Before the R1 came around, Japanese bikes of the day—excluding homologation spec machines—failed to cultivate the swooning effect of bikes like the Ducati 916. The R1 shrunk the world and made Japan and Italy direct competitors in a new way.
To save 9 pounds over the original (only to sacrifice 4 of those to the emissions gods), Yamaha said it reengineered 150 parts and changed 400 parts. So thoroughly designed was the first model that Yamaha had to pathologically search for ways to shave weight, such as famously reducing the number of bolts on the gas cap from seven to five, and ditching two buttons on the front brake discs. It also gave the bike a titanium exhaust can and a pair of magnesium side covers.

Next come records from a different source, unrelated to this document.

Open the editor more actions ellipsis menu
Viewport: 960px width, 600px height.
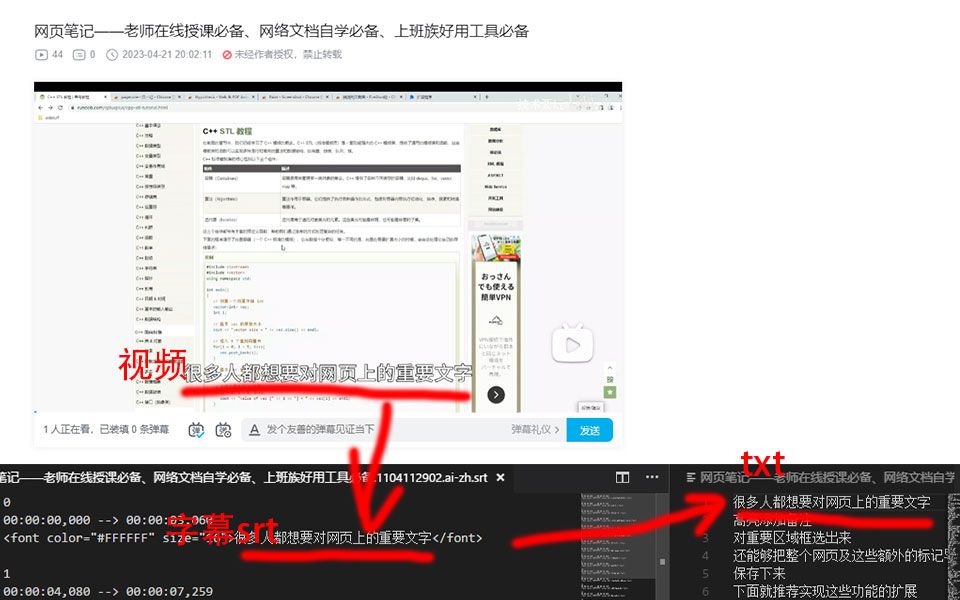pos(650,478)
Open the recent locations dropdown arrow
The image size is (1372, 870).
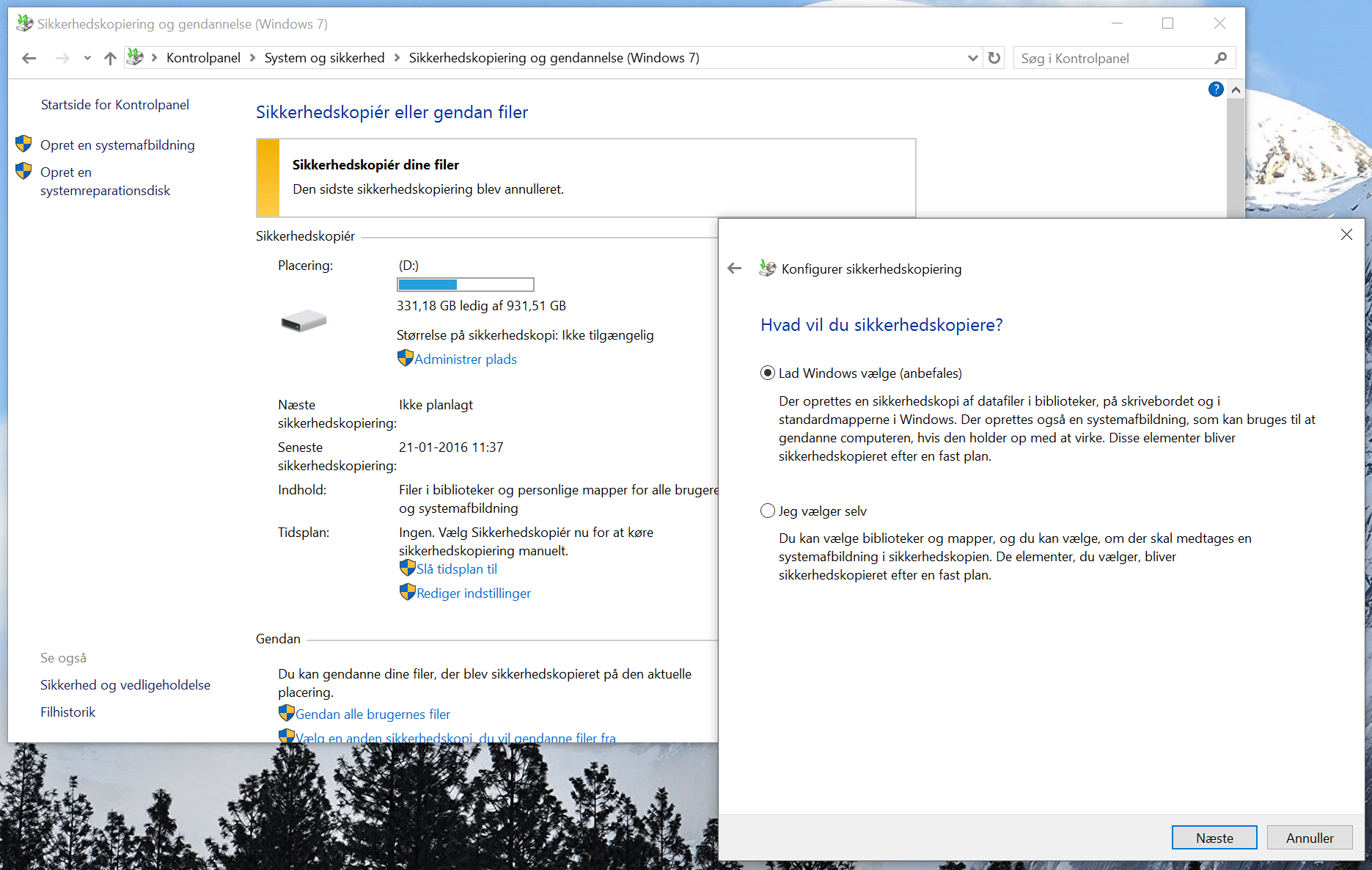click(87, 58)
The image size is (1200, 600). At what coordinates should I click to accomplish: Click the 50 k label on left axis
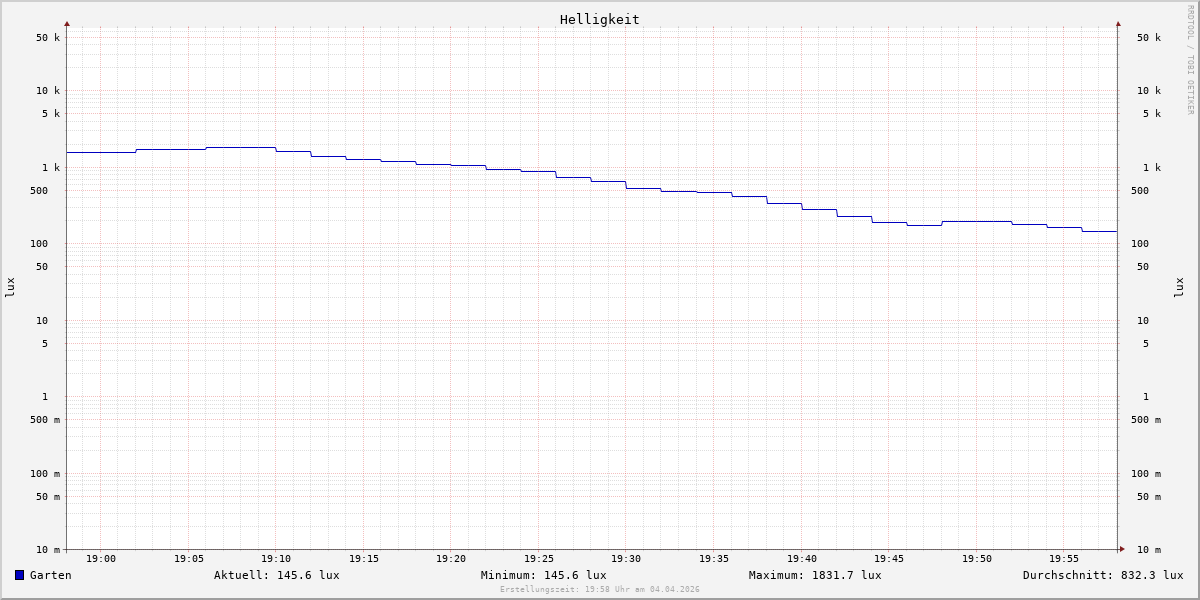(48, 38)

The all-new Deltabox III frame was 30 percent more rigid but decidedly more conventional looking. Yamaha also lifted the engine 20mm to promote easier direction changes. The addition of a steering damper helped quell the on-the-gas headshake common to the previous generations.

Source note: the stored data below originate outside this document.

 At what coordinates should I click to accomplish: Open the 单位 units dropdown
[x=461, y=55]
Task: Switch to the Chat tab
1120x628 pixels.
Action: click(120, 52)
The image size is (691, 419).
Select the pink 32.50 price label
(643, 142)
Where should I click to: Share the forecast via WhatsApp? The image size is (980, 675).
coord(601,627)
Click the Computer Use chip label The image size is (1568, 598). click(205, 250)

Ram air might have been the big marketing news, but a new engine with revised gearing and EFI changed the character of the powerplant more than anything else. The new higher-compression engine retained the five-valve head but received high-lift cams, a narrower included valve angle, and larger ports. Significantly, the engine became much more oversquare with a 3mm-larger bore and 4.5mm-smaller stroke. While this increased outright power, it came at the risk of a weaker-feeling low-end and midrange.
Yamaha debuted ride-by-wire throttle on the ’07 R1, but its biggest goal was gaining back some of the low-end grunt lost with its oversquare motor. Yamaha also had to overcome increasingly strict emissions controls. By dropping its signature five-valve per cylinder heads for a more conventional 16-valve setup, it was able to maintain the same bore and stroke figures of the previous generation. The most significant attempt at clawing back low-end thrust was by adopting variable-length intakes. Below 10,400 rpm, the longer velocity stacks helped low-end power, but revving past that number lifted the top portion of the velocity stack to provide the top-end rush the R1 was known for.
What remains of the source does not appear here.